Encoding Dipolar and Ionic Interactions in Comb-Like Poly(ionic Liquids)

Abstract

This study elucidates the origin of inter- and intrachain interactions in a new family of poly(ionic liquids) (PILs) containing alternating hydrophobic and hydrophilic groups terminated with variable-length aliphatic tails. The repeating units are sequentially synthesized and are composed of quadrupole (styrene), polar sulphonyl (−SO₂), dipolar aliphatic spacer, cation–anion pair, and variable-length aliphatic (methyl to n-butyl) tails. They participate in quadrupole (Q), dipolar (D), induced dipole (ID), ionic (C–A), and a combination of thereof interactions. When perturbed by polar H₂O molecules or electric fields (EFs), molecular events revealed by spectroscopic analysis supported by molecular dynamic (MD) simulations enabled encoding of the origin of intra- and interchain interactions and their impact on electrical responses. This study shows that conductivity increases for longer aliphatic tails, particularly when perturbed by H₂O, attributed to enhanced ID ⇔ H₂O interactions.
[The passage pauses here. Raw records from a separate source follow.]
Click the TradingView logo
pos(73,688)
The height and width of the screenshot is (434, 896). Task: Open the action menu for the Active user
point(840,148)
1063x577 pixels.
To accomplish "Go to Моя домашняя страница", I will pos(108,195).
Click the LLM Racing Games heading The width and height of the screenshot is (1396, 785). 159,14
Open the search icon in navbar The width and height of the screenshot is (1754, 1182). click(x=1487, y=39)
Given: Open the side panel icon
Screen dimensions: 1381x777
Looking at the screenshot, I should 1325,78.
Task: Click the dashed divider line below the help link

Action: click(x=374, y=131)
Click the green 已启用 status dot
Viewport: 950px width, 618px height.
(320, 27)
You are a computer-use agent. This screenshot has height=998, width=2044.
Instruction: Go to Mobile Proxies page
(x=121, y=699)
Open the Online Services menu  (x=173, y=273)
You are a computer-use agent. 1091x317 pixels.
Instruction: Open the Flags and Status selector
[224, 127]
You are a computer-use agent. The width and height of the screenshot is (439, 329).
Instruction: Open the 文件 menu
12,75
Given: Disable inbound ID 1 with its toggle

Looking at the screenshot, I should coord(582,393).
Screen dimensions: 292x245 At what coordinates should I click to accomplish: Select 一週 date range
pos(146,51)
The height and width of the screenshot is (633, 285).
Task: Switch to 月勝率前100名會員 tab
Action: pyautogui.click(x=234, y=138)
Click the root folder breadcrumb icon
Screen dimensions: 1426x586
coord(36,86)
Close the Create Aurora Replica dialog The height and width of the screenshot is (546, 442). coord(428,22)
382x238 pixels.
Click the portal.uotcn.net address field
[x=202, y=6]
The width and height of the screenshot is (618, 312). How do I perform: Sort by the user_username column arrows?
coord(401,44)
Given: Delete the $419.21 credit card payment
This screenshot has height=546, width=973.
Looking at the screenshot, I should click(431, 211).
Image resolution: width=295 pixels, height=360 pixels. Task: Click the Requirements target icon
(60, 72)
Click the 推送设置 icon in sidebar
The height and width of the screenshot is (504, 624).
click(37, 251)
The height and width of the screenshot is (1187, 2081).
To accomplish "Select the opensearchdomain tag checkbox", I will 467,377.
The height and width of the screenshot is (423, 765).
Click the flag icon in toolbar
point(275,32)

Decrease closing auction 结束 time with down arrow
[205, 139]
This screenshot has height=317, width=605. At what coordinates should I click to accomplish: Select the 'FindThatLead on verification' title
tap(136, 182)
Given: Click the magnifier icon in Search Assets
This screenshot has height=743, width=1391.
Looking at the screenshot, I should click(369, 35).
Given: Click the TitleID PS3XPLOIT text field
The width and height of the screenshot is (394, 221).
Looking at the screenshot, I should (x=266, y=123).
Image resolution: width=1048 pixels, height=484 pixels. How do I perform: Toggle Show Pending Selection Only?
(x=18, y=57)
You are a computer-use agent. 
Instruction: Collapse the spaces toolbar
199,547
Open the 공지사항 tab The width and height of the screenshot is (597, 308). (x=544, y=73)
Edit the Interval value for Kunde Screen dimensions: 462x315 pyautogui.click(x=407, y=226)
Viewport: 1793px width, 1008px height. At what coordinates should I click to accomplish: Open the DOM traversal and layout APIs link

At the same time, quadrupole interactions remain unchanged but enhance the mechanical integrity. Encoding the dynamics and strength of the Q ⇔ Q, D ⇔ D, ID ⇔ ID, and C–A interactions without generating protic environments may provide an opportunity for designing new generations of solid-state electrolytes exclusively relying on nonfaradic electrochemical processes that may lead to electrode decomposition or generation of undesirable side reactions.